#### TASK SET
1/ Answer these questions about the thread on safe array indexing in Swift:
(a) Under the Swift 3 update, what replaces `func get(index: Int) ->T?`?
(b) What does the call `fruits.get(1)` print?
(c) In the tests, what is the result of `c ?? 5`?
2/ From the thread on safe array indexing in Swift, write out the passage that begins at the words "does not lead" and ends after "5 // 5 : Int?".

#### READING PASSAGE
⟨

And I agree with them. So you won't be changing the default Array implementation because you would break all the code that expects a non-optional values from arrays.
Instead, you could subclass Array, and override subscript to return an optional. Or, more practically, you could extend Array with a non-subscript method that does this.
extension Array {
// Safely lookup an index that might be out of bounds,
// returning nil if it does not exist
func get(index: Int) -> T? {
if 0 <= index && index < count {
return self[index]
} else {
return nil
}
}
}
var fruits: [String] = ["Apple", "Banana", "Coconut"]
if let fruit = fruits.get(1) {
print("I ate a \( fruit )")
// I ate a Banana
}
if let fruit = fruits.get(3) {
print("I ate a \( fruit )")
// never runs, get returned nil
}
Swift 3 Update
func get(index: Int) ->T? needs to be replaced by func get(index: Int) ->Element?
To build on Nikita Kukushkin's answer, sometimes you need to safely assign to array indexes as well as read from them, i.e.
myArray[safe: badIndex] = newValue
So here is an update to Nikita's answer (Swift 3.2) that also allows safely writing to mutable array indexes, by adding the safe: parameter name.
extension Collection {
/// Returns the element at the specified index if it is within bounds, otherwise nil.
subscript(safe index: Index) -> Element? {
return indices.contains(index) ? self[index] : nil
}
}
extension MutableCollection {
subscript(safe index: Index) -> Element? {
get {
return indices.contains(index) ? self[index] : nil
}
set(newValue) {
if let newValue = newValue, indices.contains(index) {
self[index] = newValue
}
}
}
}
extension Array {
subscript (safe index: Index) -> Element? {
0 <= index && index < count ? self[index] : nil
}
}
O(1) performance
type safe
correctly deals with Optionals for [MyType?] (returns MyType??, that can be unwrapped on both levels)
does not lead to problems for Sets
concise code
Here are some tests I ran for you:
let itms: [Int?] = [0, nil]
let a = itms[safe: 0] // 0 : Int??
a ?? 5 // 0 : Int?
let b = itms[safe: 1] // nil : Int??
b ?? 5 // nil : Int? (`b` contains a value and that value is `nil`)
let c = itms[safe: 2] // nil : Int??
c ?? 5 // 5 : Int?

⟩

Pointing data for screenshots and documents

⟨

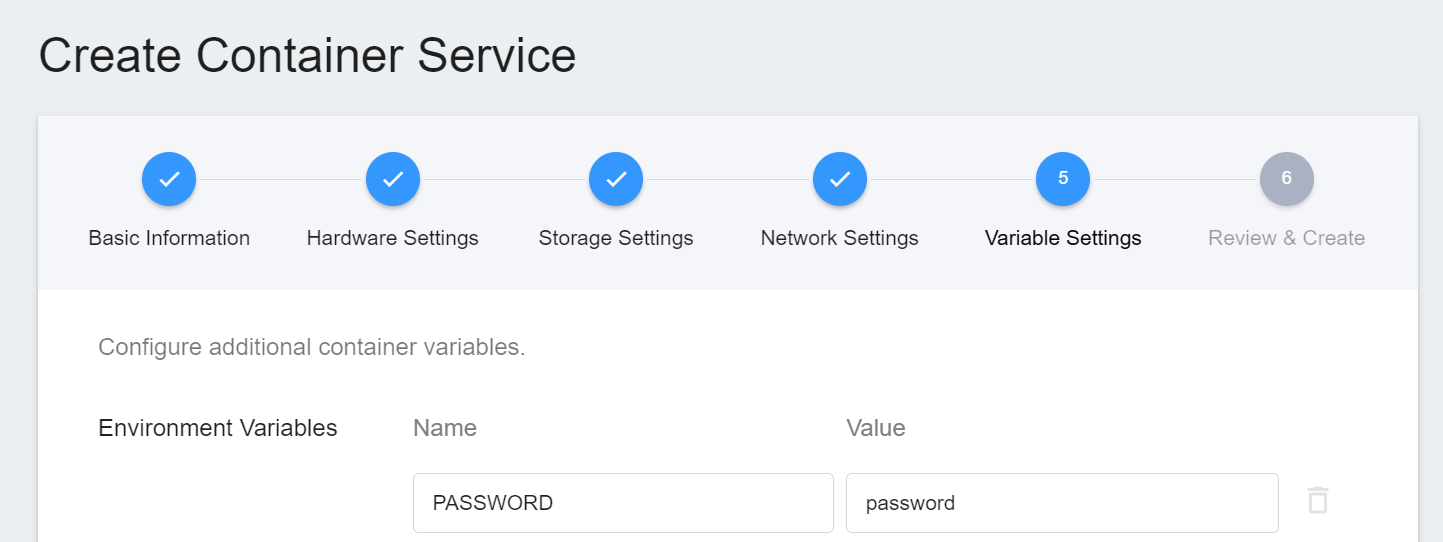Return to the Storage Settings step label
The image size is (1443, 542).
click(616, 238)
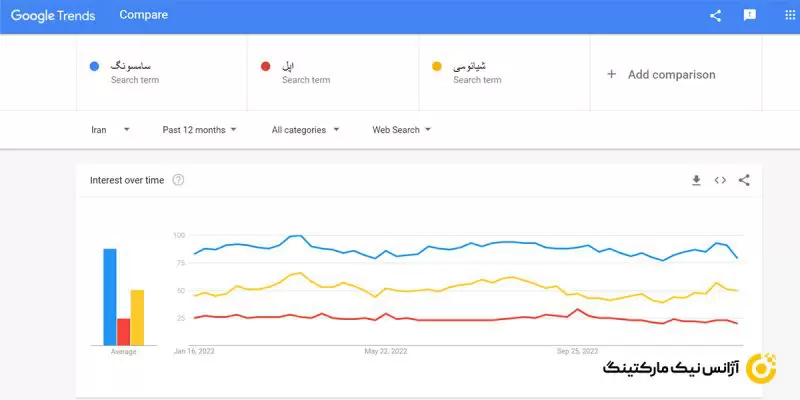Share the Interest over time chart
The image size is (800, 400).
[x=744, y=180]
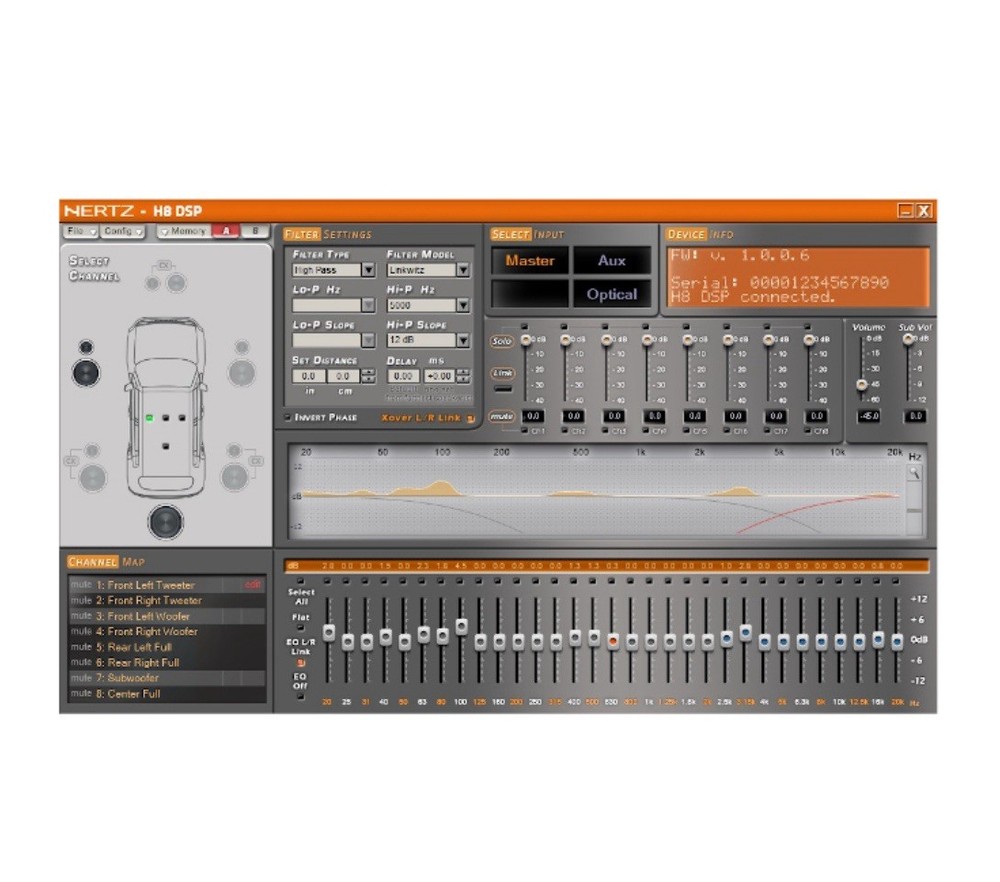The height and width of the screenshot is (882, 1000).
Task: Open the Filter Type dropdown
Action: 368,270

⟩

#### EXERCISE SOLUTIONS
1/
(a) `func get(index: Int) ->Element?`
(b) I ate a Banana
(c) 5 : Int?

2/
does not lead to problems for Sets
concise code
Here are some tests I ran for you:
let itms: [Int?] = [0, nil]
let a = itms[safe: 0] // 0 : Int??
a ?? 5 // 0 : Int?
let b = itms[safe: 1] // nil : Int??
b ?? 5 // nil : Int? (`b` contains a value and that value is `nil`)
let c = itms[safe: 2] // nil : Int??
c ?? 5 // 5 : Int?